I stand here amidst the chaos of my thoughts, wondering which avenue do I choose . I feel the anger and the resentments rising in my throat, hurling words against the walls that are slowly caving in around me. No, I will not go there. But go there I must, for the lifelines have all been used -except the last two. They are tangled and knotted. I don’t have the strength or the desire to fix them, and once they are gone, there will be nothing. But alas there will be need again, it has been written, it has been promised. As I look toward the future as a woman of logic, I know only a warrior would remain in this place, and I am no longer willing to feed that beast.
The ego stirs the flames- are you a quitter? Are you a pacifist? What captain abandons the sinking ship, what woman of courage would walk away?I do not know the answer, but the anger and resentments are killing me. The demands were not invited, were never part of the original dream. But they exist, they are here and if fairness were was not such a laughable goal, I could holler it is not fair and expect the world to make it right.
So I sit and I stare at the mess before me. I am frozen and dare not move. No human would ever choose to stay in this moment, but looking left and looking right, the options are no better. Perhaps they are worse- and then what? Looking to the future, what a horrifying sight. Me, curled up in a ball while the world looks on in judgment. See what you did! To us, to them, to everyone. You did this, you had the control and you let this happen. No, I dare not look there. I have seen what people do who have looked upon that sight. It is not pretty and many are no longer with us. So where does my gaze go? There is only one place, one choice to make.
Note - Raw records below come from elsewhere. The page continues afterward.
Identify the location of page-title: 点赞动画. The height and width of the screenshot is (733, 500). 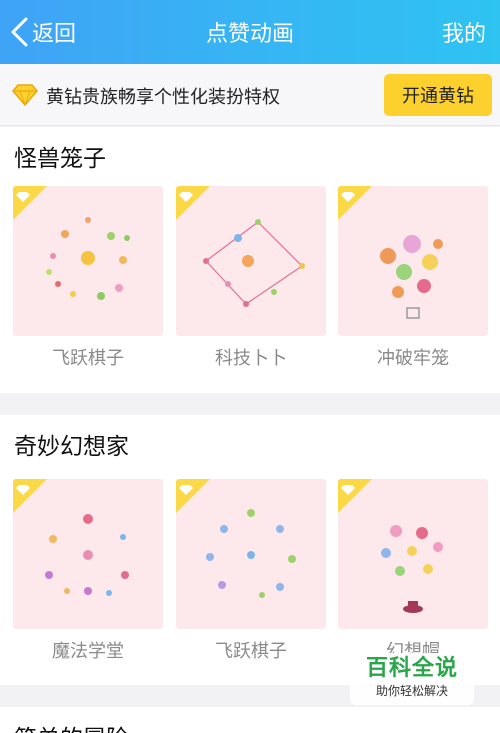
(250, 34).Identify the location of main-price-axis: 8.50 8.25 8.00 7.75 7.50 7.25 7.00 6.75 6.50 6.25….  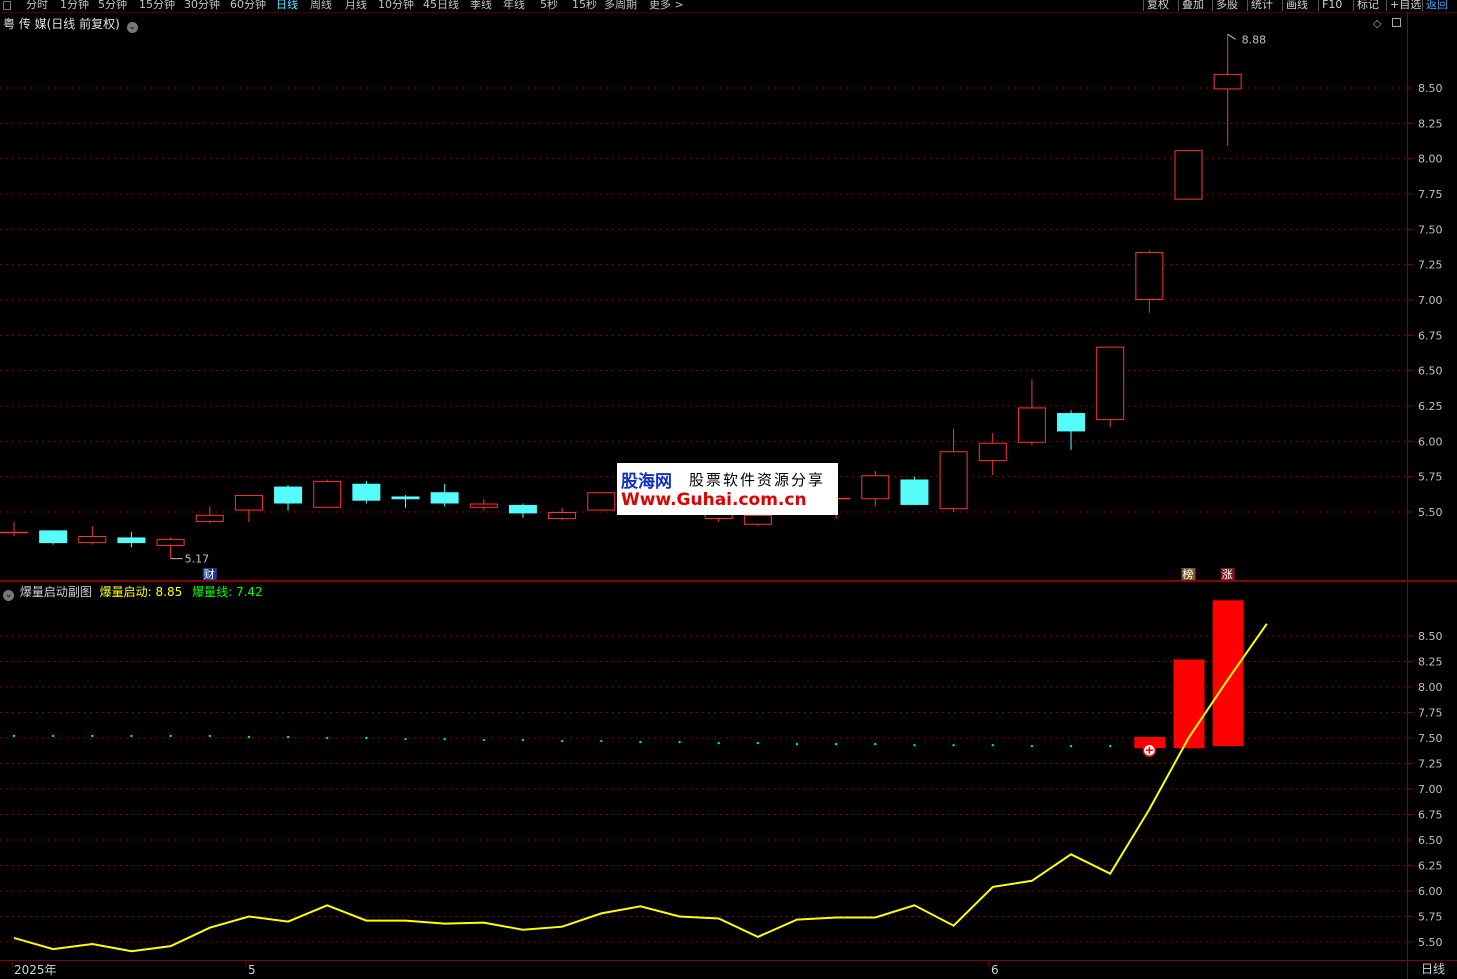
(1432, 296).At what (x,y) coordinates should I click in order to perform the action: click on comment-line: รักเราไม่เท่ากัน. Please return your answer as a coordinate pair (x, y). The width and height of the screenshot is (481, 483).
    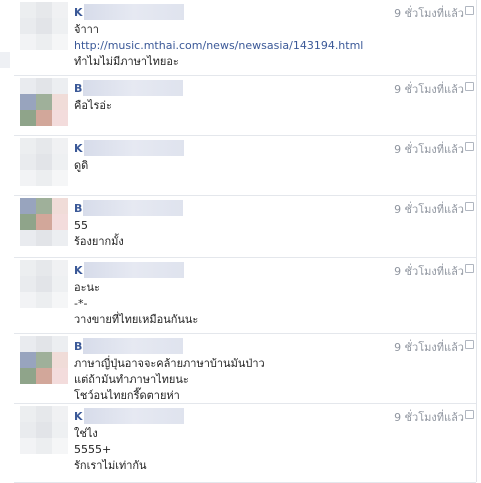
    Looking at the image, I should click on (110, 466). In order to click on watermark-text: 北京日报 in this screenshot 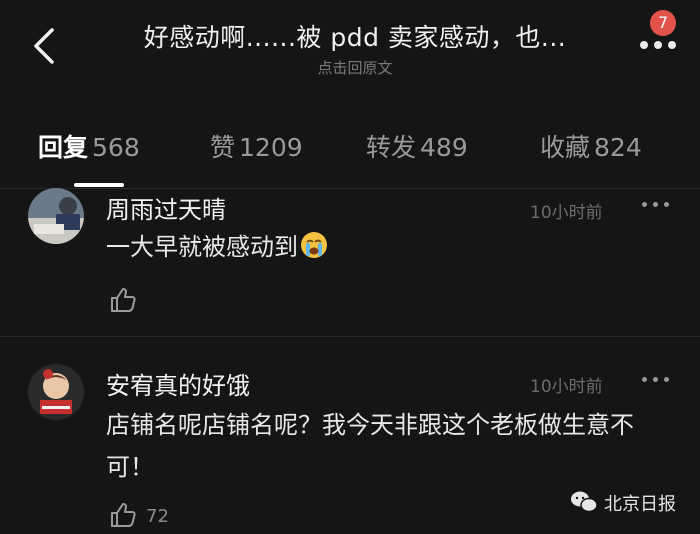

I look up. It is what we must do, we people who have lost everything. We lie on the ground in agony, and wonder why we are now filling our fingernails with dirt? Are we trying to find a deeper bottom. Are we striving to find a hotter hell? Is this why we set our sights on what lies beneath the dirt? Falling is all we have known of late. We are comfortable knowing we did not die yet, but we are terrified of looking up. Terrified to be made a fool and see the answer was and always will be what we have mocked and dismissed as poppycock!
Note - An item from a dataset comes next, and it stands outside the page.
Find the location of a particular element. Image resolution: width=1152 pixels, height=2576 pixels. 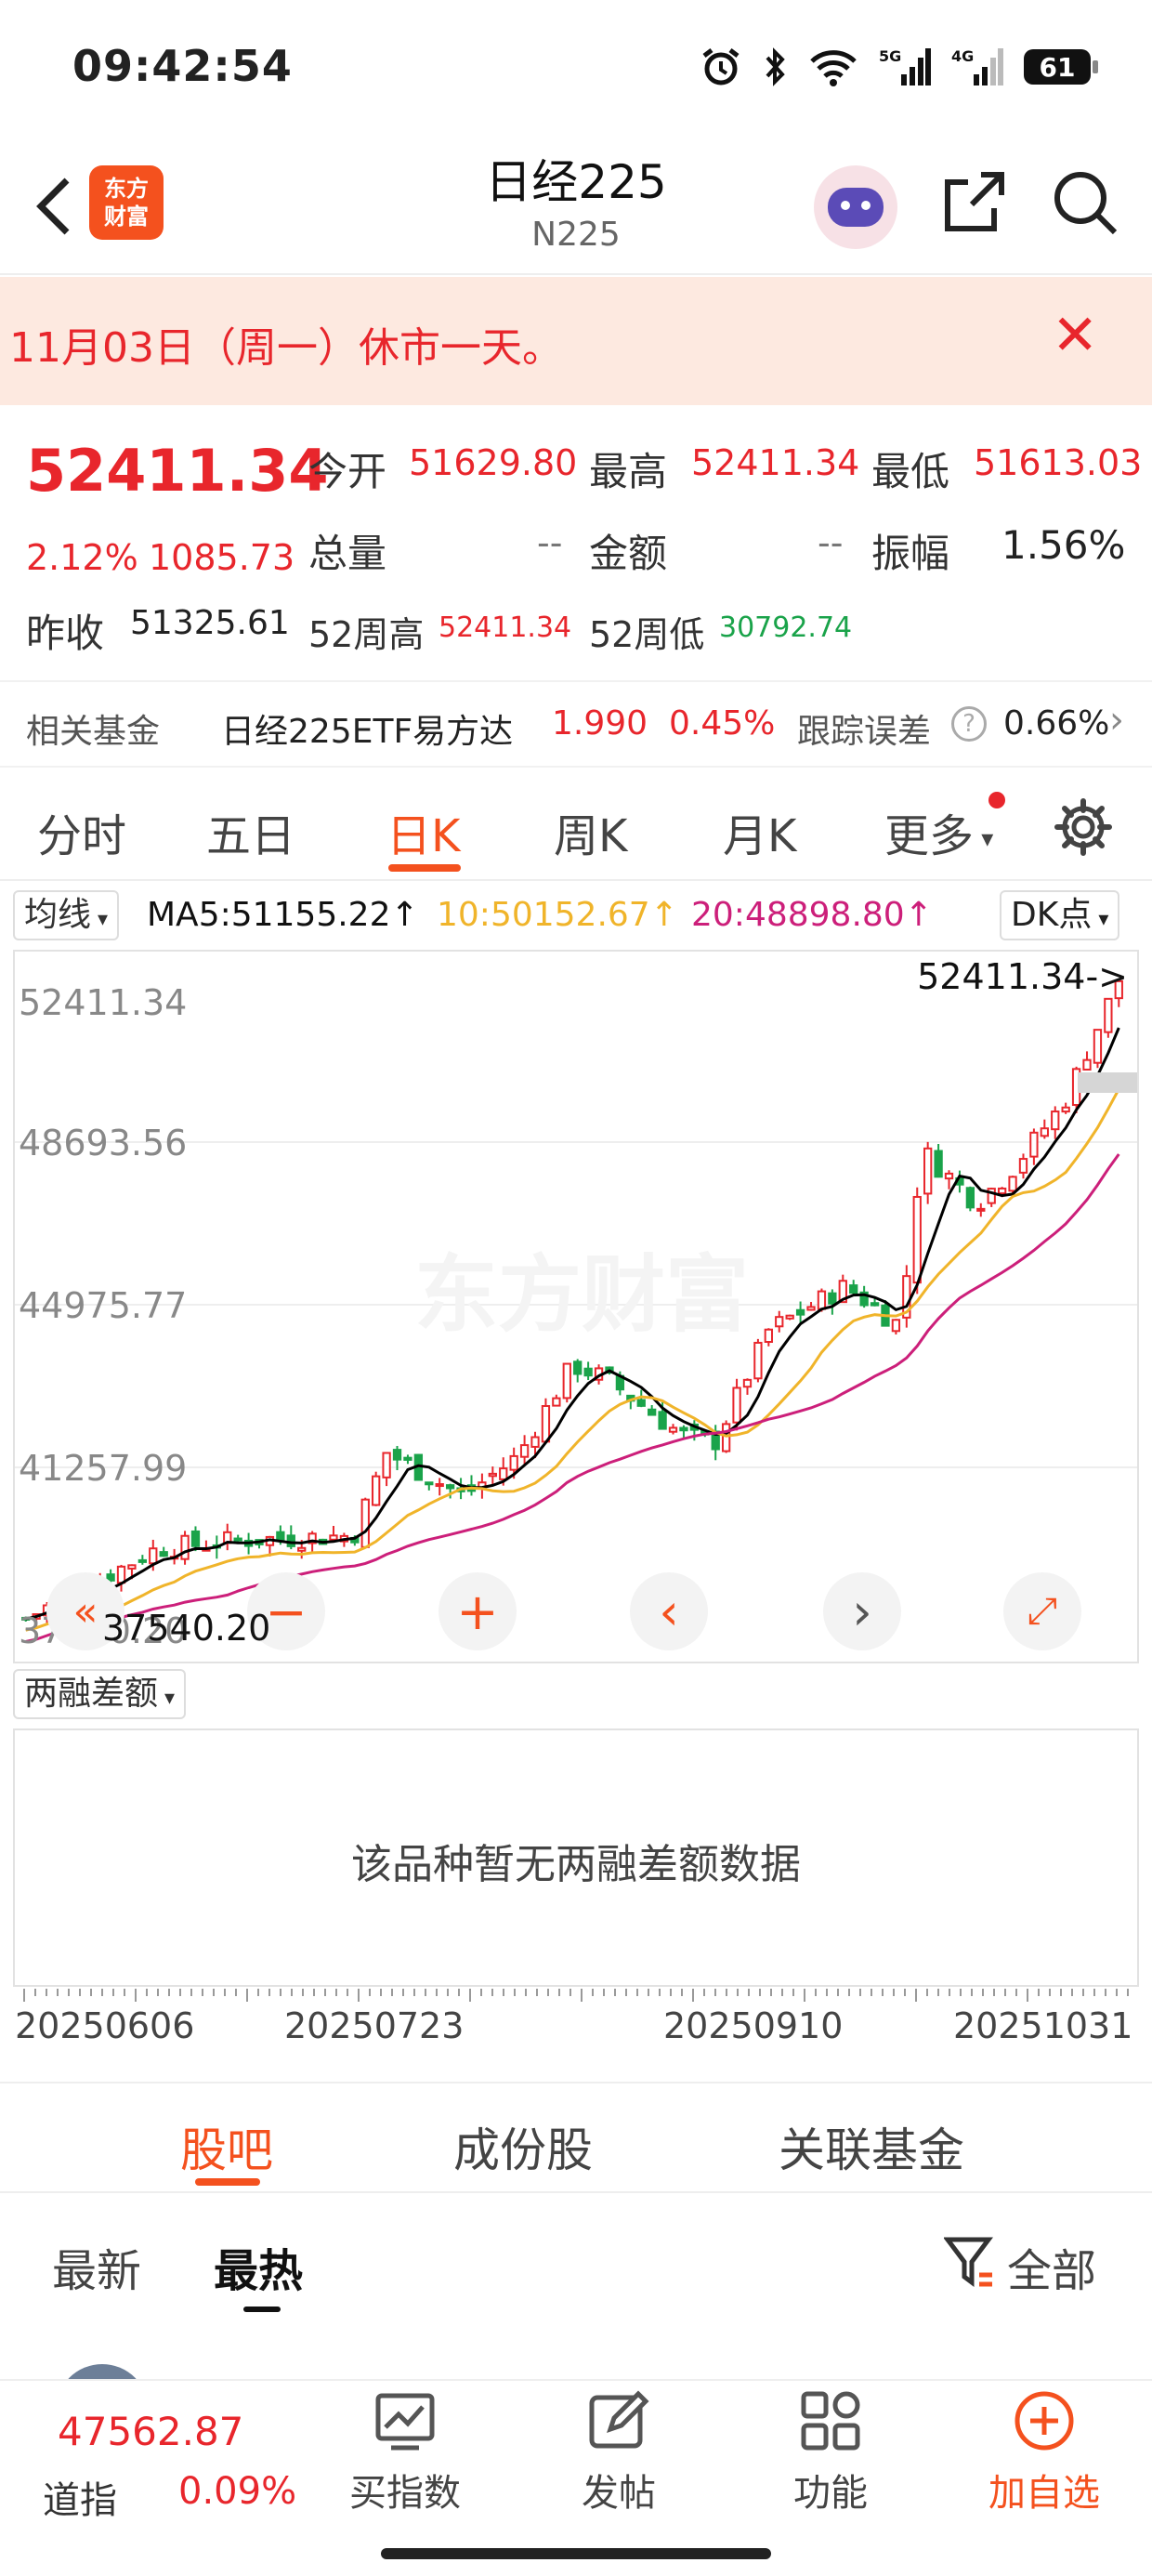

tab-guba: 股吧 is located at coordinates (226, 2146).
So I look up defiantly. I say pacifist, quitter! I give up. The words come out of my mouth and I do not like the taste. But what else do I do? I am done digging in the dirt. I know what lies there. I know inside that anger and resentment, each filthy piece of soil inside my fingernails holds the makings of my grave. Pacifist, why does that word seem so ugly? It is the echo of my ego and I struggle to choke it down. These are not my words, this is not the way I have chosen to live. The light, the love and the kindness, this is where I have been living and I know it is my faith that is wavering. I am blind and I cannot see the outcome. It is fear that makes these hands reach towards the dirt. That is the direction I would choose for that is where the ego guides me.
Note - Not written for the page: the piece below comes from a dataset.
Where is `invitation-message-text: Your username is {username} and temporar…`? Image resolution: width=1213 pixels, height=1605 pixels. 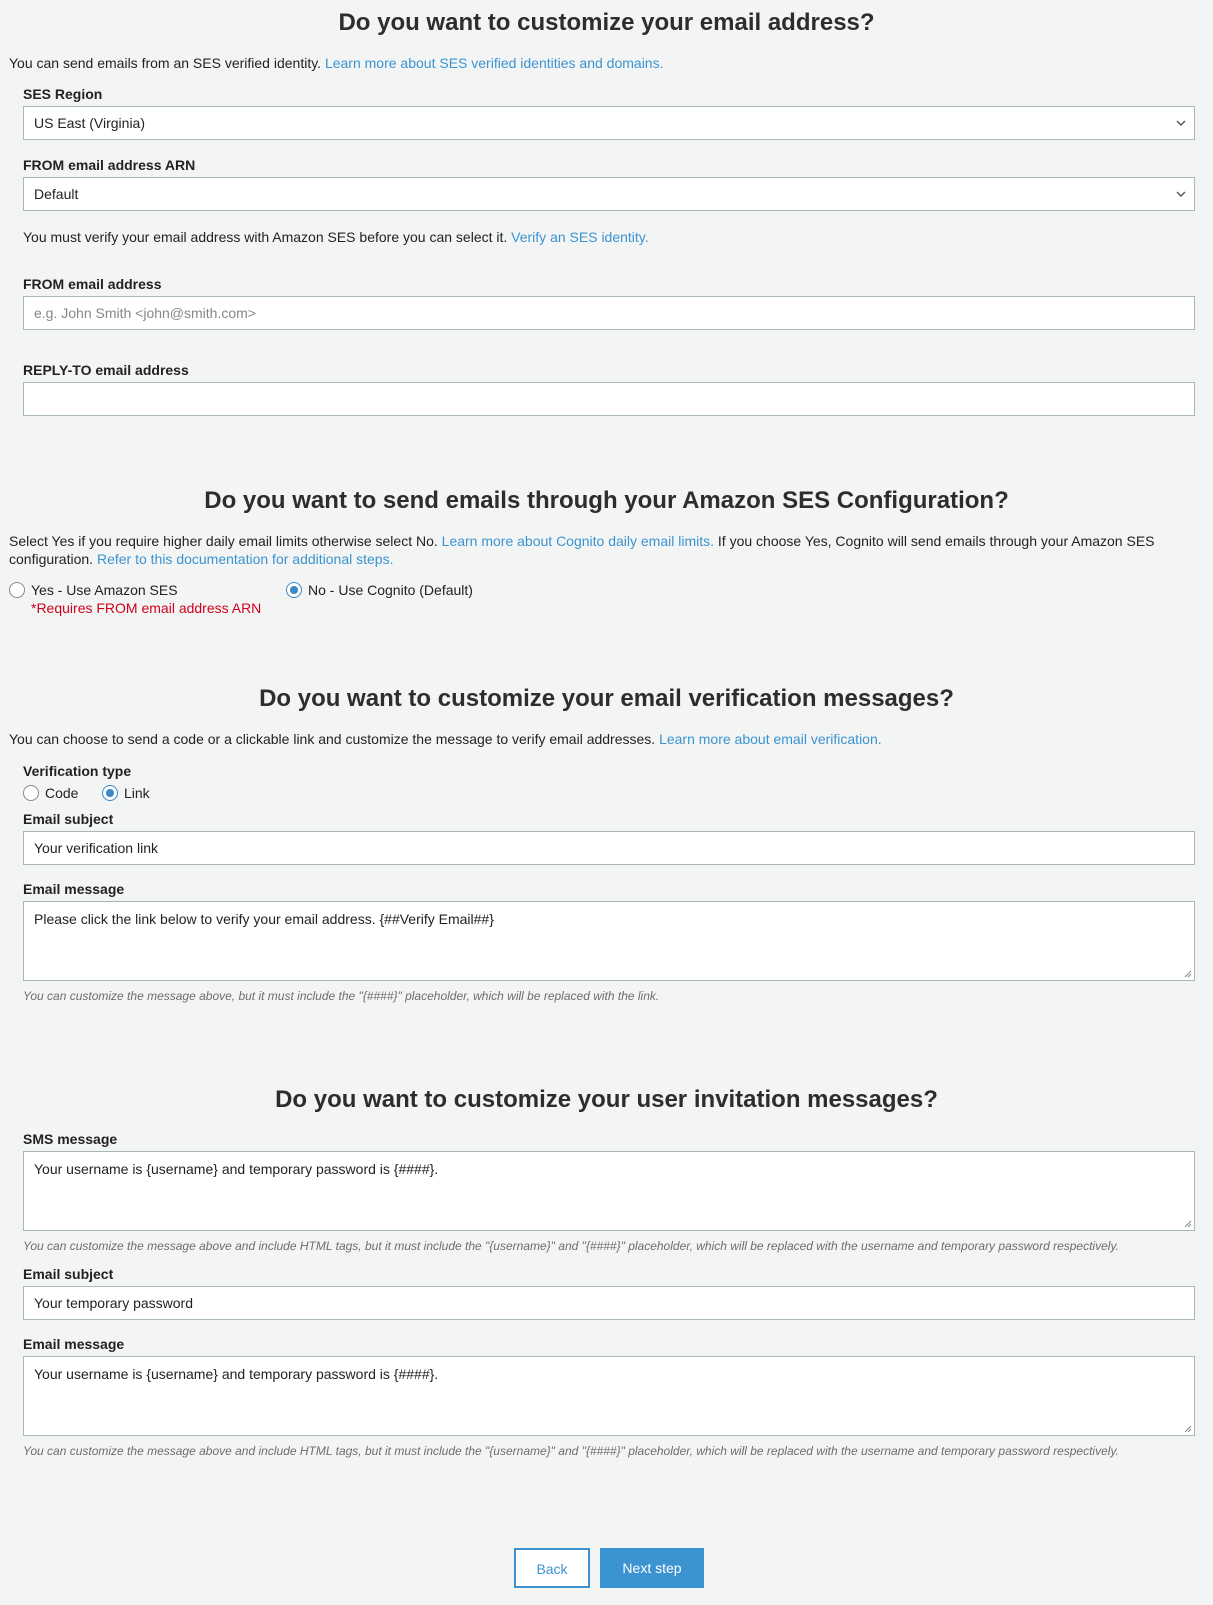
invitation-message-text: Your username is {username} and temporar… is located at coordinates (236, 1374).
Look up, look up to where the light is shining. It is not the direction you thought you were headed, but it is where freedom from all this pain will be. Trust it, believe it. For in that dirt where the ego guides you lies the bottle. Lies the pain and misery and suffering you once fought so hard to escape. Let it go. Do not say pacifist. Say grace and courage. Turn that cheek in the midst of battle and say now, forever and always, I am no longer afraid. Faith under every and all circumstances. Faith that can never be broken. It is of the mind that has conquered the ego. The ego! Our only true enemy. It is all we fear for it is the cause of all fear. Not our sisters and our brothers, but our own ego is the kryptonite that will bring us down.